上告代理人金野繁の上告理由第一点について。

権利能力なき社団の代表者が社団の名においてした取引上の債務は、その社団の構成員全員に、一個の義務として総有的に帰属するとともに、社団の総有財産だけがその責任財産となり、構成員各自は、取引の相手方に対し、直接には個人的債務ないし責任を負わないと解するのが、相当である。

これを本件についてみると、訴外東北栄養食品協会(以下協会という。)が権利能力なき社団としての実体を有し、被上告人らはいずれもその構成員であること、協会の代表者である訴外宇野勇が協会の名において上告人らと取引をし、上告人らが本訴で請求する各債権は右取引上の債権であることは、原判決(その引用する第一審判決を含む。以下同じ。)が適法に確定するところである。右事実のもとにおいて、被上告人らが、上告人らの本訴各請求債権について、上告人らに対し直接の義務を有するものでないことは、叙上の説示に照らし、明らかであるといわなければならない。

それゆえ、上告人らの本訴各請求を排斥した原判決は、結論において正当であり、その判断の過程に所論の違法は認められない。また、所論引用の大審院判例は、事案を異にし、本件に適切でない。論旨は、採用することができない。

同第二点について。

所論の点に関する原審の認定判断は、原判決挙示の証拠関係に照らして是認することができ、その過程に所論の違法はない。論旨は、採用することができない。

よつて、民訴法四〇一条、九五条、八九条、九三条に従い、裁判官全員の一致で、主文のとおり判決する。

(江里口清雄 関根小郷 天野武一 坂本吉勝 高辻正己)

上告代理人金野繁の上告理由

第一点 原判決は、判決に明らかに影響を及ぼす民法総則第二章の法人、及び商法の会社制度、並びに債権に関する法令の適用を誤り、左記判例に違反する。

すなわち、大判昭和一〇・七・三一判決、法学五巻三四七頁、判例体系五巻二一〇頁登載の判例によれば、「人格ナキ社団モ法人ニ非ル以上、社団トシテ私法上権利義務ノ主体タルコトヲ得ルモノニ非ス、故ニ社団財産ハ法律上社団ヲ構成スル総社員ヲソノ主体トシ、社団ノ債務モ亦法律上総社員ノ債務ナリト解スルヲ相当トス」と判示している。

又、原判決引用の最高裁昭和三九・一〇・一五小法廷判決、集一八巻八号一六七一頁によれば、その資産は社団に加入している構成員に総有的に帰属するというのである。

ところが、原判決は右最高裁の判例を前提としながら、一転して「社団の資産に包含されない構成員の個人財産までが構成員全体の総有となつている関係にあるわけではない。
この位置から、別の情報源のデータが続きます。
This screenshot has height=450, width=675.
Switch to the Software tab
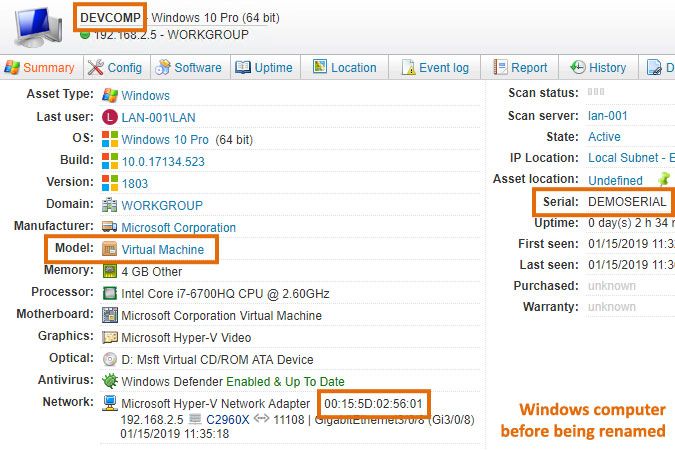point(188,68)
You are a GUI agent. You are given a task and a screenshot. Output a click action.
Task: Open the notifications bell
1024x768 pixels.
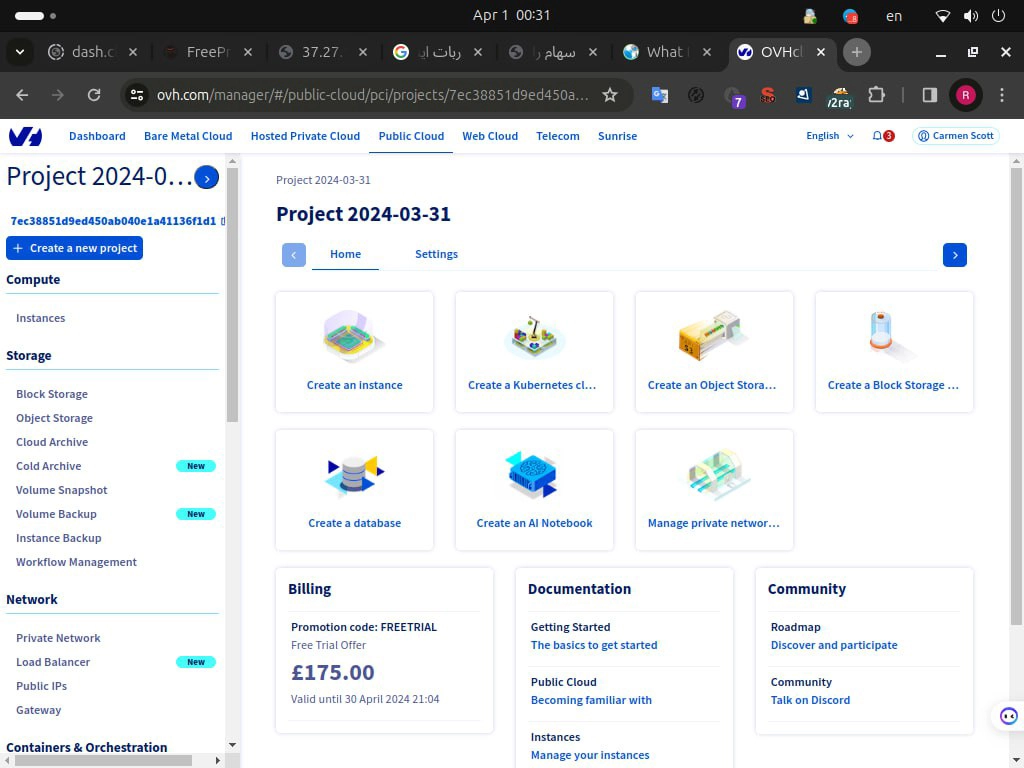tap(876, 136)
そして個人財産から区別された社団の資産というものが独立に存在するところから、その債務についても真実これを負担するのは構成員にほかならないけれども、その責任の範囲は原則として社団財産の範囲に限定されるものと解するを相当とし、その社団の目的や事業内容のいかんにより、また社団がその後実体を喪失し、事業を廃止したか否かによつてその結論を異にすべき事由を見いだし難いのである」と判示する。

すなわち、権利能力なき社団の構成員の責任は、有限責任だというのである。

問題は二つある。

第一に、前掲最高裁の総有というのは、いわゆる講学上の総有なのかどうか、総有としても資産についてのみの判示であるが、負債についても推し及ぼすことが出来るかどうか、

第二に、前掲最高裁の判例を前提としても、構成員の有限責任を肯定することが、法人や会社制度などの全法律体系上妥当かどうかである。
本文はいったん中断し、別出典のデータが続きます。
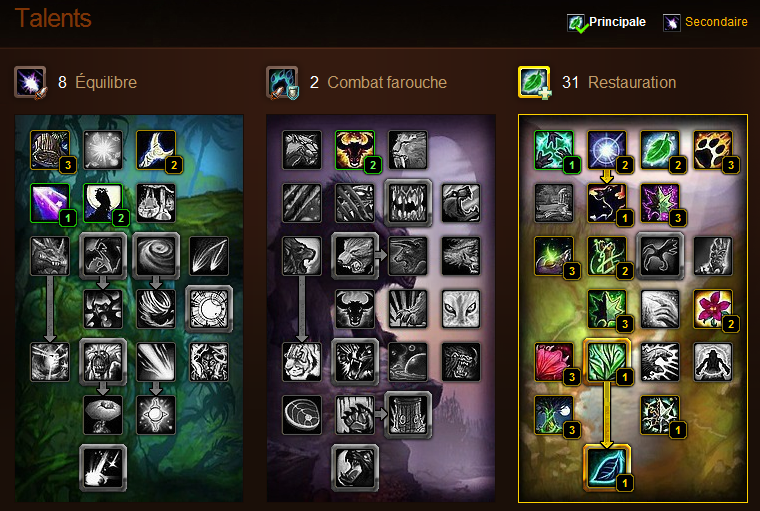Screen dimensions: 760x511
Task: Click the orange paw print talent in Restauration
Action: (x=712, y=150)
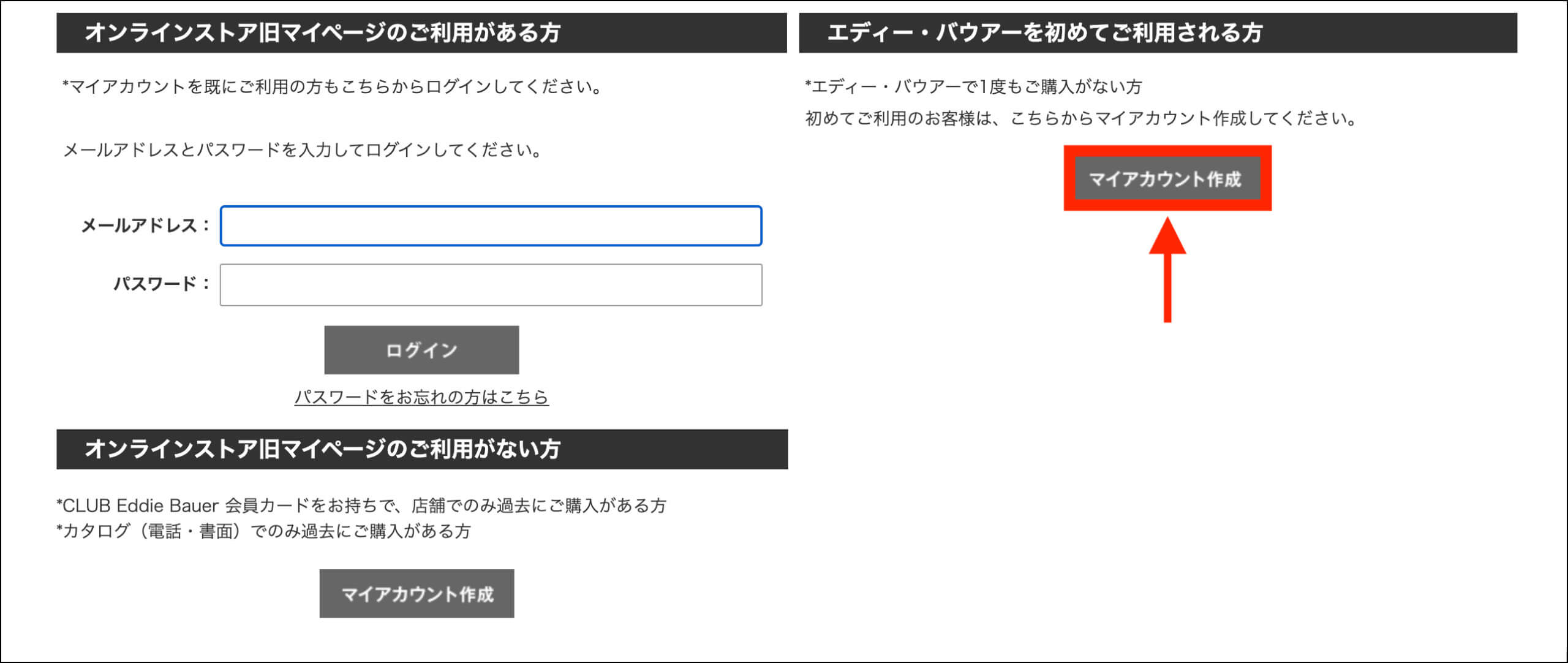
Task: Select the オンラインストア旧マイページのご利用がある方 header
Action: tap(421, 32)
一、学者は我が国の共同所有の諸態様として総有、合有及び共有の三つの理想型を区別している。

しかし乍ら、法律上共有を除き正面からこの三つの区別をしている訳ではなく、近時の学説が合有と解する組合財産(民法第六六八条、同六七六条)相続人が数人ある場合の相続財産(民法第八九八条)についても、民法は共有といゝ、総有といわれる入会権についても共有の性質を有する入会権には慣習の外、民法の共有の規定を適用する(民法第二六三条)というのである。
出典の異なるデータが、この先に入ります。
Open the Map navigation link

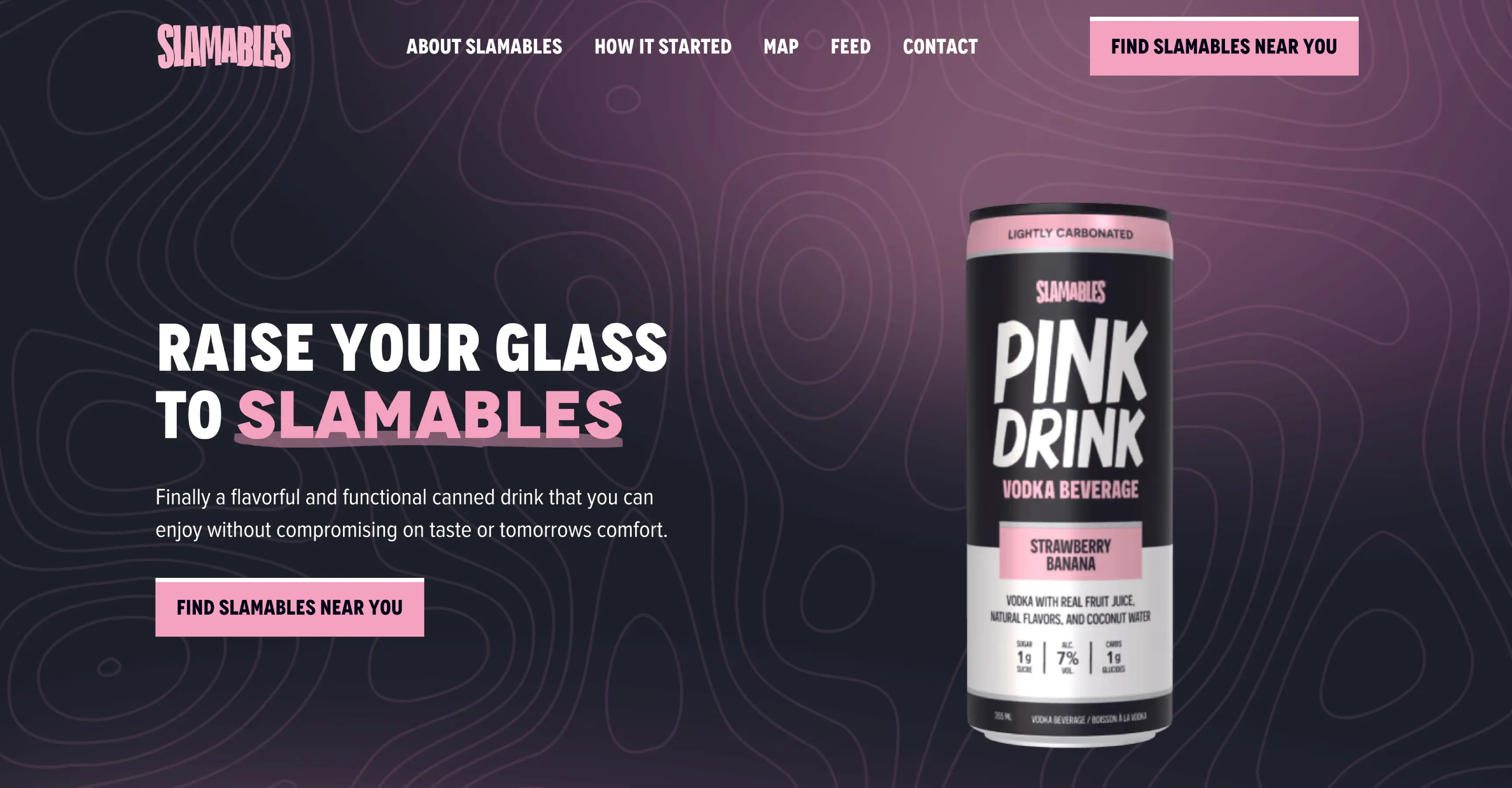pyautogui.click(x=780, y=46)
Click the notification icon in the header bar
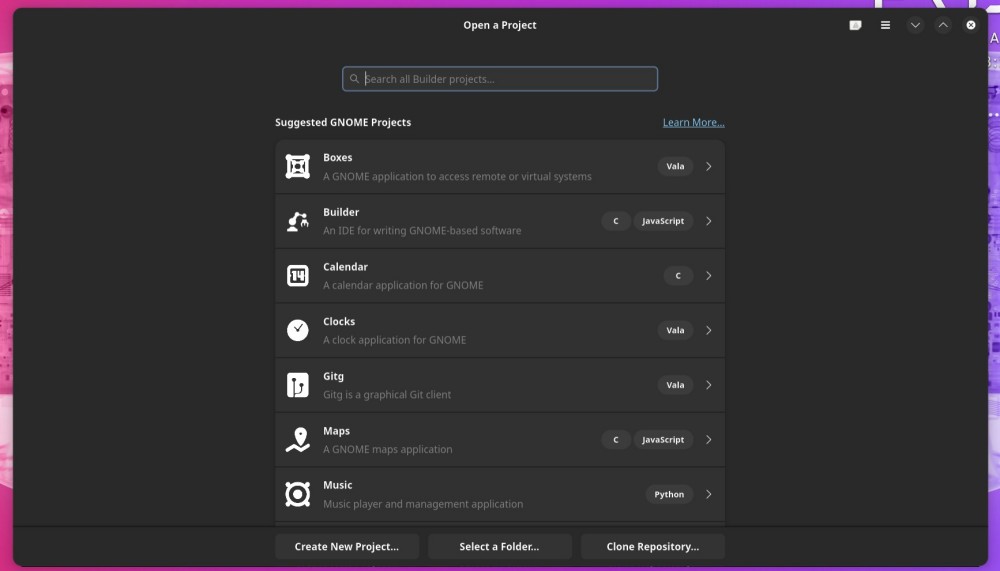This screenshot has height=571, width=1000. [x=855, y=25]
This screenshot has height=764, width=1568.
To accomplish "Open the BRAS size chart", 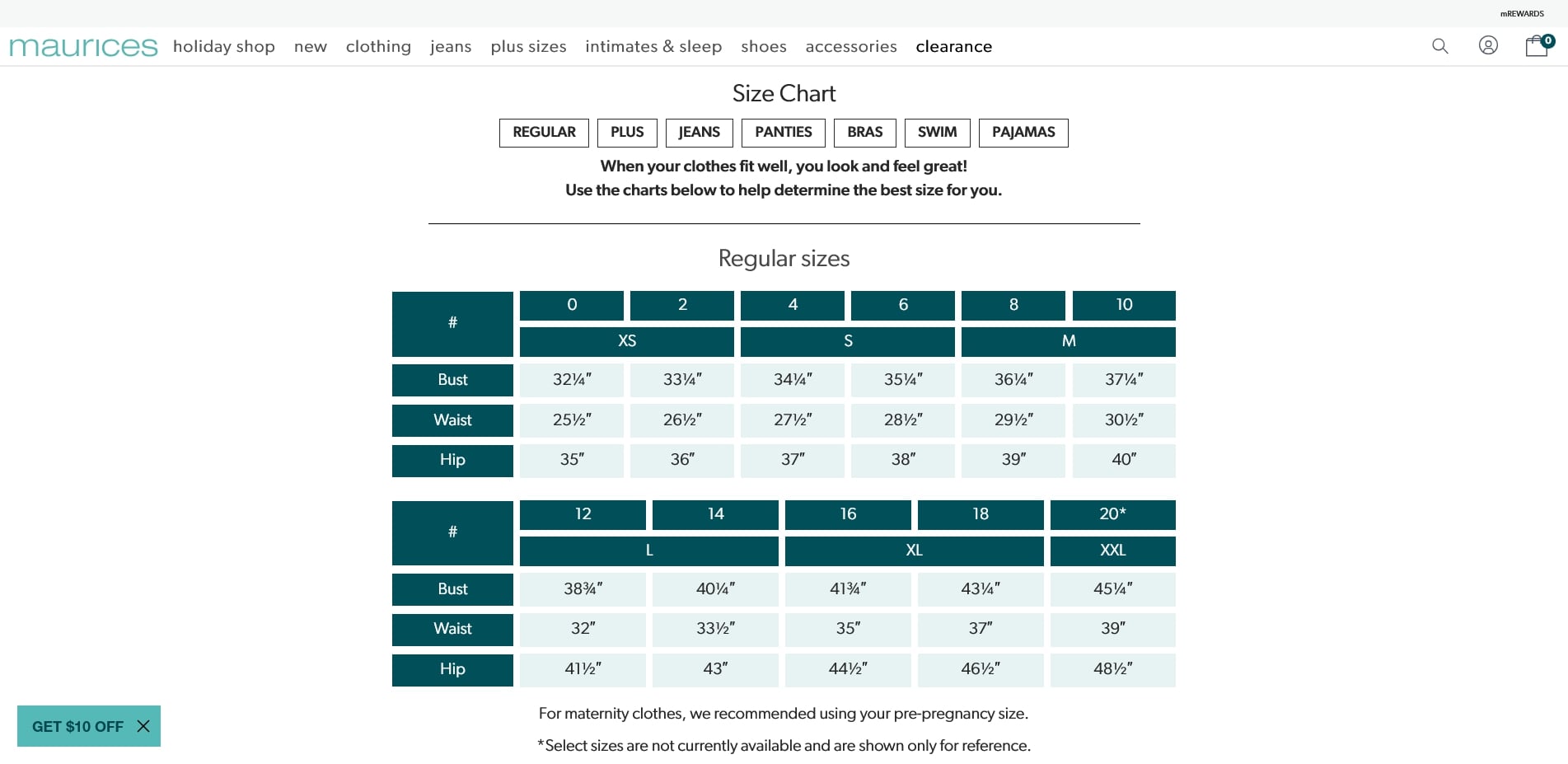I will click(x=864, y=133).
前掲最高裁の判決要旨にしても、「そして権利能力なき社団は「権利能力のない社団」でありながら、その代表者によつて、その社団の名において構成員全体のため権利を取得し、義務を負担するのであるが、社団の名において行われるのは、いちいちすべての構成員の氏名を列挙することの煩を避けるためにほかならない」と判示し、必ずしも対外関係において資産が総有的に帰属する趣旨とは解されない。

本件は、構成員の一部を「一々氏名を列挙するの煩を避け」ずに訴えたものである。

従つて、ここに総有的にとは「構成員全体に」という趣旨であり、講学上のいわゆる「総有」を認めたものとは解し難い。

仮に総有としても、前掲最高裁の事案は法人にあらざる引揚者更正生活協同連盟杉並支部と構成員であると主張する者との間の判示であり、資産が総有的に帰属するとはその内部関係に過ぎないのである。

又、仮に総有的に帰属するとしてもそれは資産についてのみであり、債務については別個である。

すなわち、民法第四二七条によると、数人の債務者がある場合は債務が分割されることを原則とし、同法四三〇条によれば、数人が不可分債務を負担する場合には連帯債務の規定に従い、同時又は順次に総債務者に対して全部、又は一部の履行の請求が出来るのである。

従つて資産が総有的に帰属し、構成員が持ち分や分割請求権を有しない場合であつても、債務については民法の原則に従い、可分債務になるか、又は不可分債務の規定に従うべきである。

従つて原判決は民法第四二七条又は同法第四三〇条に明らかに違反する。

又、前掲最高裁の判例が債務について何んら判示していないのであるから、債務について判示している前掲大審院の判例に違反する。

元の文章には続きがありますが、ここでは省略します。